Tournament statistics
- Matches played: 59
- Goals scored: 133 (2.25 per match)
- Top scorer(s): Karim El Berkaoui (8 goals)

= 2019–20 CAF Confederation Cup =

17th season of the CAF Confederation Cup

The 2019–20 CAF Confederation Cup, officially the 2019–20 Total CAF Confederation Cup for sponsorship purposes, was the 17th season of CAF Confederation Cup and the 28th overall season of Africa's secondary club football tournament organized by the Confederation of African Football (CAF).

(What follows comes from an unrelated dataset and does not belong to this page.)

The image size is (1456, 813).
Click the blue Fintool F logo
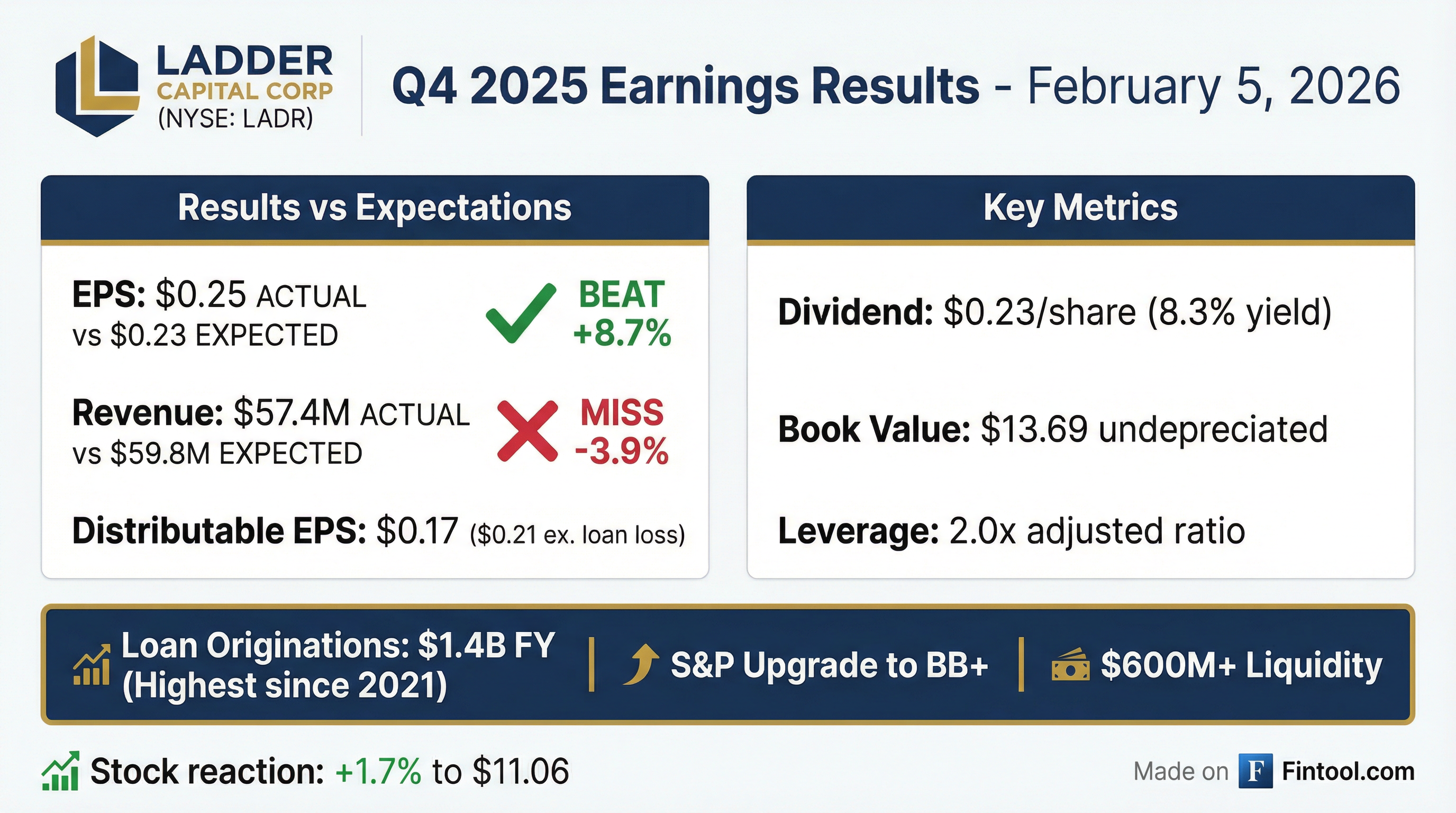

This is the second season to follow an August–to-May schedule, as per the decision of the CAF Executive Committee on 20 July 2017. However, the COVID-19 pandemic in Africa caused the semi-finals and final of this season to be postponed until October 2020 and the final itself was played as a single match for the first time at a venue pre-selected by CAF, which was later revealed to be the Prince Moulay Abdellah Stadium in Rabat, Morocco.

The winners of this season's edition earned the right to play against the winners of the 2019–20 CAF Champions League in the 2020–21 CAF Super Cup. Zamalek were the title holders, but as they qualified for the group stage of the following season's CAF Champions League, they were not able to defend their title.

==Association team allocation==
All 56 CAF member associations may enter the CAF Confederation Cup, with the 12 highest ranked associations according to their CAF 5-year ranking eligible to enter two teams in the competition. As a result, theoretically a maximum of 68 teams could enter the tournament (plus 16 teams eliminated from the CAF Champions League which enter the play-off round) – although this level has never been reached.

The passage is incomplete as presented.